■ Document segment:
--------------------

Assumptions: You have ComfyUI installed already. Preferably the portable version. You also have ComfyUI Manager installed, which is an extension that helps you download and manage custom nodes. You will need custom nodes, as ComfyUI is built to be modular.

A note about accelerators: I often refer to "acceleration" or "accelerators" in this article. These are effectively LoRAs that allow you to generate videos with a ton of motion in just a few steps. We will use these later on. For now, consider this article a teaching exercise on how Wan generation works.

Choosing an Image

The choice of initial frame for your video is obviously very important, but there are less obvious points to keep in mind when preparing the image. I won't go over image generation in detail because it's been thoroughly documented already and it would massively bloat the scope of these articles.

Play to the strengths of your LoRAs. If the LoRA author says it doesn't do well with certain appendages already in or not in the frame, then provide an image accordingly, or use a different LoRA.
- To that end, you should always read the full description of every resource you use. It will save you a lot of future headaches. Even I may not mention or forget to mention information that may not be relevant to me, but is relevant to you.

The less errors (like six fingers, or smudged features) the better. It helps to think of Wan's video generation as a "budget." It can only create so much motion and changes with so many steps allotted. Correcting or accounting for errors in your frame will cost some of Wan's budget, and it will automatically try to do that. Errors may also cause Wan to misinterpret your image and give you an unexpected result.
- A higher resolution image is helpful. Not because we need the resolution; the image will be downsized to 720p anyway. But because SDXL checkpoints, especially the more recent versions, tend to produce less errors at higher resolution. So you're more likely to get an image without errors if you start at a high resolution, or use "hi-res fix" (also known as latent upscaling) to enhance a low res image.
- Also, inpainting will be your friend here. I won't go into that in detail for the reason described above, but I will say that it is very easy to inpaint in ComfyUI if you have an image generation model ready. Once you set up the (very simple) workflow, It is as simple as using the embedded editor to paint over the errors in your image with a brush, just like in Paint, and re-generating.

The Most Basic Workflow Possible

We're going to generate a video without any additional resources, including accelerators, just to prove that we can make this work. Fortunately, the ComfyUI development team is actually quite good at providing up-to-date templates and have provided a Wan 2.2 I2V template. You can see these through the menu bar on the top at Workflow > Browse Templates. Then select Wan 2.2 14B Image to Video.

If you're curious, 5B is a smaller model that only uses 5 billion parameters instead of 14 billion. It's just not very well supported. You won't find LoRAs or other resources for 5B very easily compared to 14B.

So, we end up with something like this (I've already changed the prompt and starting image).

If you don't have the required model files, the template author has provided links to download them here. However, most would suggest that you use a quantized version of Wan 2.2 rather than a native model, because it works better on lower VRAM hardware. You can find the links to the quantized versions of the model in this article below. These come in "GGUF" files instead of safetensors, and require a slightly different loader node as well as a different install location.

Node Details

Here, I'll explain the nodes and the values you can change on them in detail and some of the basic concepts of generative AI like CFG. If you want you can skip around and come back to this later, but I'd advise you try to understand these concepts eventually if you truly want to make good content.

--------------------

■ Records supplied:
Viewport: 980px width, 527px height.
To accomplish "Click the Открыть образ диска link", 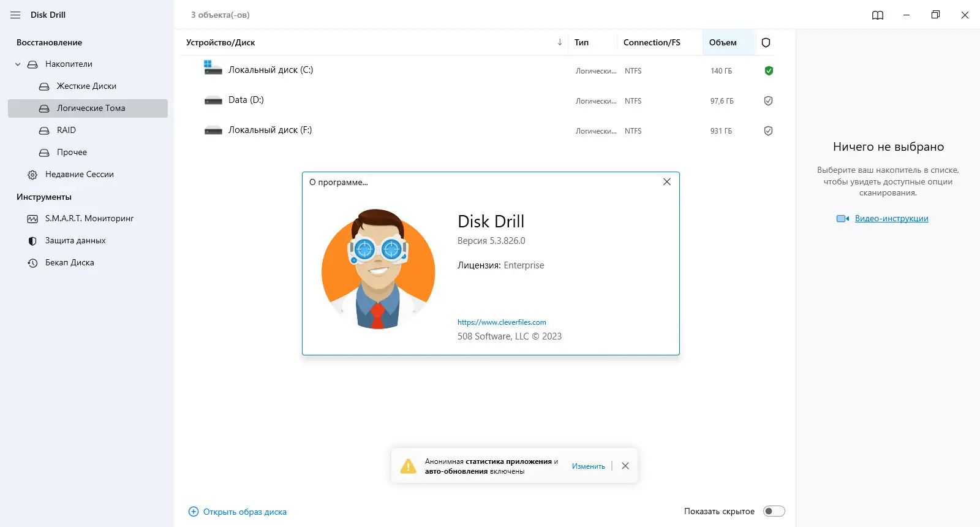I will [x=244, y=512].
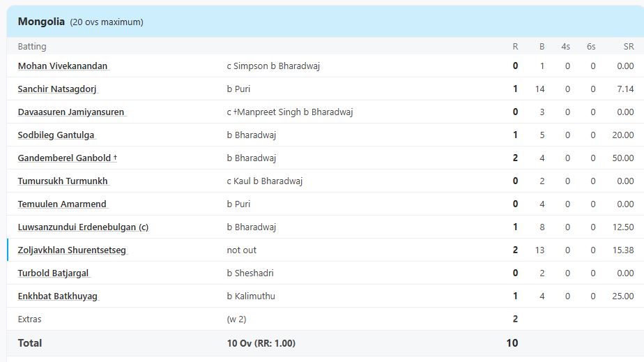644x362 pixels.
Task: Click the Extras row label
Action: pos(29,319)
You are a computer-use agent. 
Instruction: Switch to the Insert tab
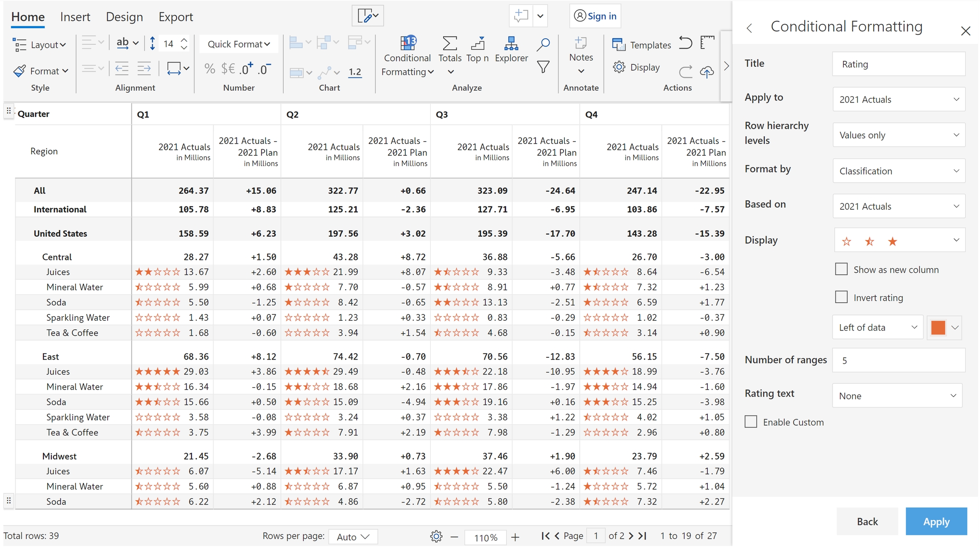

--------------------

■ Exercises to complete:
(a) Decide whether each statement below agrees with the Wan 2.2 guide. For each one, answer yes or no and quote the exact words of the guide that settle it.
(i) The 5B model uses 5 billion parameters in place of 14 billion.
(ii) The starting image will be downsized to 1080p.
(iii) The quantized versions of the model come as safetensors files.
(b) Rewrite the part of the Wan 2.2 guide that begins at the words "If you're curious, 5B" and stops after "different install location.", replacing "quantized" with "compressed".
(c) Pick up the Wan 2.2 guide after its final sentence and continue it.

■ Exercise answers:
(a)
(i) Yes: "5B is a smaller model that only uses 5 billion parameters instead of 14 billion."
(ii) No: "the image will be downsized to 720p anyway."
(iii) No: "These come in "GGUF" files instead of safetensors."

(b)
If you're curious, 5B is a smaller model that only uses 5 billion parameters instead of 14 billion. It's just not very well supported. You won't find LoRAs or other resources for 5B very easily compared to 14B.

So, we end up with something like this (I've already changed the prompt and starting image).

If you don't have the required model files, the template author has provided links to download them here. However, most would suggest that you use a compressed version of Wan 2.2 rather than a native model, because it works better on lower VRAM hardware. You can find the links to the compressed versions of the model in this article below. These come in "GGUF" files instead of safetensors, and require a slightly different loader node as well as a different install location.

(c)
The "Load Models" group

Each of the colored squares is called groups and they're used to organize the grey boxes, called nodes. Nodes "do stuff," in every sense. They're the most important part of ComfyUI and they are the building blocks for workflows. The "Load Models" group at the top left is pretty self explanatory. It loads Wan, the CLIP model which is used to interpret your text prompt, and the VAE, which is what transforms pixels to latent data and back again. Latent data is what an AI works with when it's generating an image or video. All of these models are loaded into memory.

Wan is split into two models, unlike most other generative AI models. It uses a "mixture of experts" architecture. To keep it brief, the high noise model generates the major features, like what the subjects of the video look like, and how the video looks after dramatic changes through either subject or camera movement. The low noise model generates smooth movement, general details, and what occurs between the parts the high noise model has filled in.

The only important node field here is weight_dtype. You will have to change this if your Wan 2.2 model is scaled. However, we will be using a GGUF model in this particular article, so this node won't be relevant in just a few paragraphs.

The "Upload start_image" group

This is where the image you want to start your video with is chosen. It uses a normal Windows file dialog to choose the file, pretty simple stuff.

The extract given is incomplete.